Supplied data -
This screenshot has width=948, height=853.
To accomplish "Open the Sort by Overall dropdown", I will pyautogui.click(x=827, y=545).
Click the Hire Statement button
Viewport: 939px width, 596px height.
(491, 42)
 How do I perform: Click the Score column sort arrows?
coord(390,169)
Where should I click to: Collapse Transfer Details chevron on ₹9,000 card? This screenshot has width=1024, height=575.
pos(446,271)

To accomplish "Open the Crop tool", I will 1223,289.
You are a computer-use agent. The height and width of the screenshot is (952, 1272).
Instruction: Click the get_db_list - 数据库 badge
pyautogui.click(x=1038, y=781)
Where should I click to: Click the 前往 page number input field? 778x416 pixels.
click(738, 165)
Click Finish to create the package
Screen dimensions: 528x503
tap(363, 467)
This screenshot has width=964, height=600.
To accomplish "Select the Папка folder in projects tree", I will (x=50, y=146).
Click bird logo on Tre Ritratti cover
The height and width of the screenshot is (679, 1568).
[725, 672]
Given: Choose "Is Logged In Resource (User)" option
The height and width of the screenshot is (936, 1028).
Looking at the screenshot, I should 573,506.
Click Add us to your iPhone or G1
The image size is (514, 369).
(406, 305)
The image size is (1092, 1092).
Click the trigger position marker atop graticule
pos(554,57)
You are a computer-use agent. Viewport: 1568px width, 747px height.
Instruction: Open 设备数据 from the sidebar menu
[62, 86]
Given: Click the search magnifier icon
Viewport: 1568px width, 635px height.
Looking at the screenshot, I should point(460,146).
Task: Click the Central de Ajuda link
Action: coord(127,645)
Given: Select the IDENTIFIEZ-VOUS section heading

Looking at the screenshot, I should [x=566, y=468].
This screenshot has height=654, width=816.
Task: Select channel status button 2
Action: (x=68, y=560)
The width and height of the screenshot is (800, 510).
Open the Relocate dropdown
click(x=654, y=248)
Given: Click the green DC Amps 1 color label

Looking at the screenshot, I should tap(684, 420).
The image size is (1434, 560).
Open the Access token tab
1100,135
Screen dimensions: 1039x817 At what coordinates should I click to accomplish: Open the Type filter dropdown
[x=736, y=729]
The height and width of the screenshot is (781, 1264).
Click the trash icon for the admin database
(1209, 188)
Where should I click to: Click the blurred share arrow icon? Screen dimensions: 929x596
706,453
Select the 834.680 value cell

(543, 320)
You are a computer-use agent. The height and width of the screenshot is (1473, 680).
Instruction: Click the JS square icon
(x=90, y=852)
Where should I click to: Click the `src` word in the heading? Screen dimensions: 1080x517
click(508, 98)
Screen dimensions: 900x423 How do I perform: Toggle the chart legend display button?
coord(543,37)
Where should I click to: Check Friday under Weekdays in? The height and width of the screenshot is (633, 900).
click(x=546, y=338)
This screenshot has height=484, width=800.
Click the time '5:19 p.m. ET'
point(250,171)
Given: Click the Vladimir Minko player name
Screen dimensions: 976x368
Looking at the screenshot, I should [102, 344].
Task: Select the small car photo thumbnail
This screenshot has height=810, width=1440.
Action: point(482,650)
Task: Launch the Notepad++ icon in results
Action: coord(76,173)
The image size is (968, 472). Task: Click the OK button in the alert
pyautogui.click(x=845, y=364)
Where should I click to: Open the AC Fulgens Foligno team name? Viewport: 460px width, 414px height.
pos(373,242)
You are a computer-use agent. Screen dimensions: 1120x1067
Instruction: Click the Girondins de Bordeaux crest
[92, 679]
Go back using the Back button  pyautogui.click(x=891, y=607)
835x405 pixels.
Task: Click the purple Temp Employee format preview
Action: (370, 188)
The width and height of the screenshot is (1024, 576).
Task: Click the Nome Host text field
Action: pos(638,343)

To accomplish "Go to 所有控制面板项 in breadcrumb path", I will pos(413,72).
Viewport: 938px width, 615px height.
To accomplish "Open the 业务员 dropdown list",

Problem - Filter the records above down to the lines that hold the string "agent".

Exercise answer -
You are a computer-use agent. The height and width of the screenshot is (952, 1272).
You are a computer-use agent. Viewport: 1568px width, 747px height.
You are a computer-use agent. The height and width of the screenshot is (1473, 680).
You are a computer-use agent. Screen dimensions: 1120x1067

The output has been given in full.